> [EXERCISE OBJECTIVE]
Reproduce the portion of the text about the William Bryant Octagon House between "The William Bryant Octagon House is" and "Places in 1984.", inclusive.
━━━ PASSAGE TO READ
The William Bryant Octagon House is an historic octagon house located at 2 Spring Street in Stoneham, Massachusetts.  Built in 1850, it is the best-preserved of three such houses built in the town in the 1850s.  It was listed on the National Register of Historic Places in 1984.

Description and history
The William Bryant Octagon House stands east of Stoneham's Central Square, at the northwest corner of Spring and Washington Streets.  The setting is residential, but Washington Street is a busy artery, and the house stands just northeast of its junction with Pleasant Street, another artery.  It is a two-story eight-sided structure, covered by a low-pitch hip roof with a central octagonal cupola.  The walls are finished in wooden clapboards, and the house rests on a granite foundation.  The roof has extended eaves studded with decorative brackets.  The entry, set in the south-facing front facade, is sheltered by an open porch with decorative square posts and brackets, and there is a two-story addition projecting from the rear side of the house.  The other faces of the build have sash windows set in simple molded frames on each floor.
━━━━━━
━━━ SOURCE DATA
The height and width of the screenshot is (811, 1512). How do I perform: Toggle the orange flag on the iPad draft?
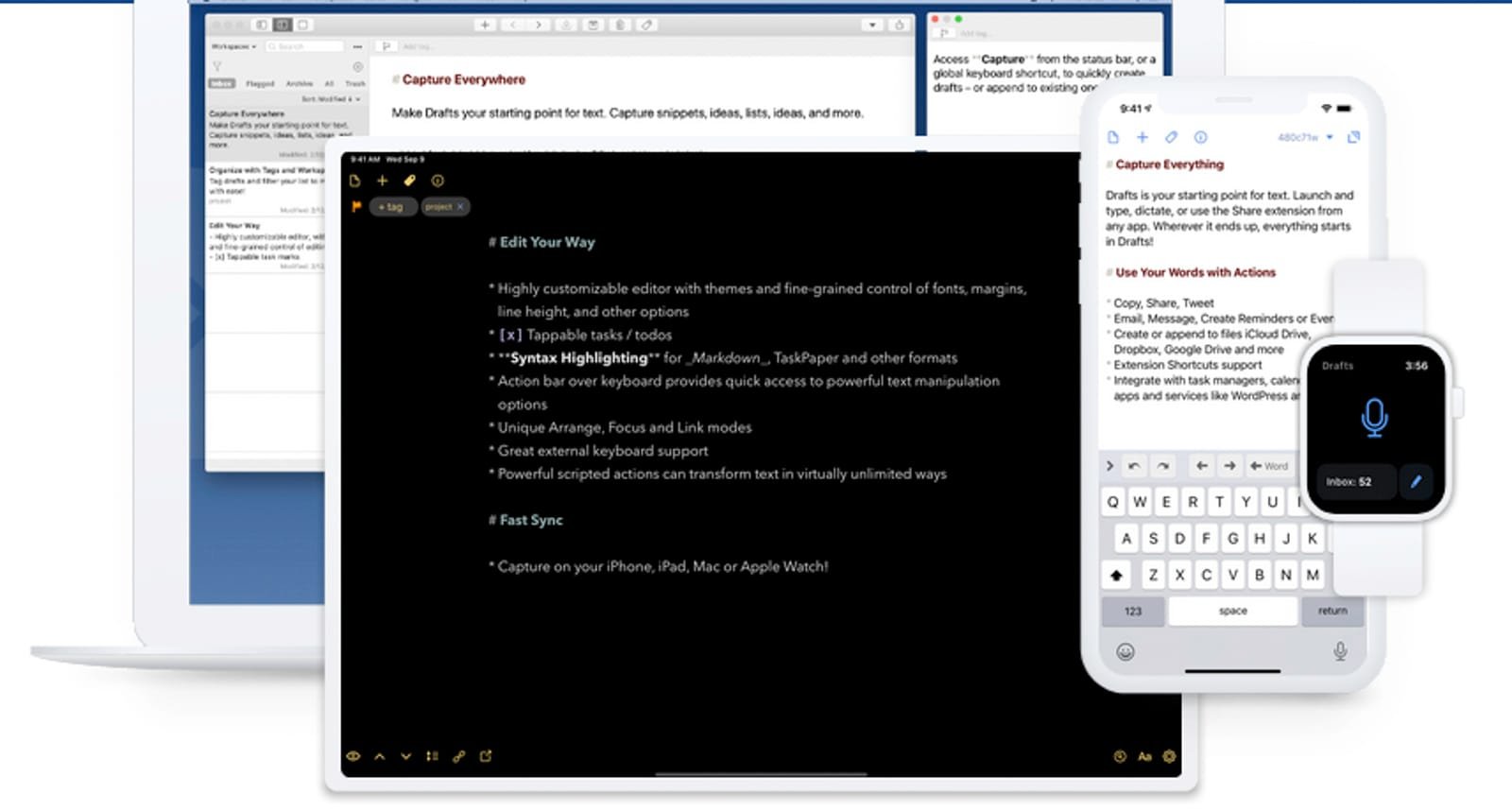pos(356,206)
━━━━━━
> [EXPECTED ANSWER]
The William Bryant Octagon House is an historic octagon house located at 2 Spring Street in Stoneham, Massachusetts.  Built in 1850, it is the best-preserved of three such houses built in the town in the 1850s.  It was listed on the National Register of Historic Places in 1984.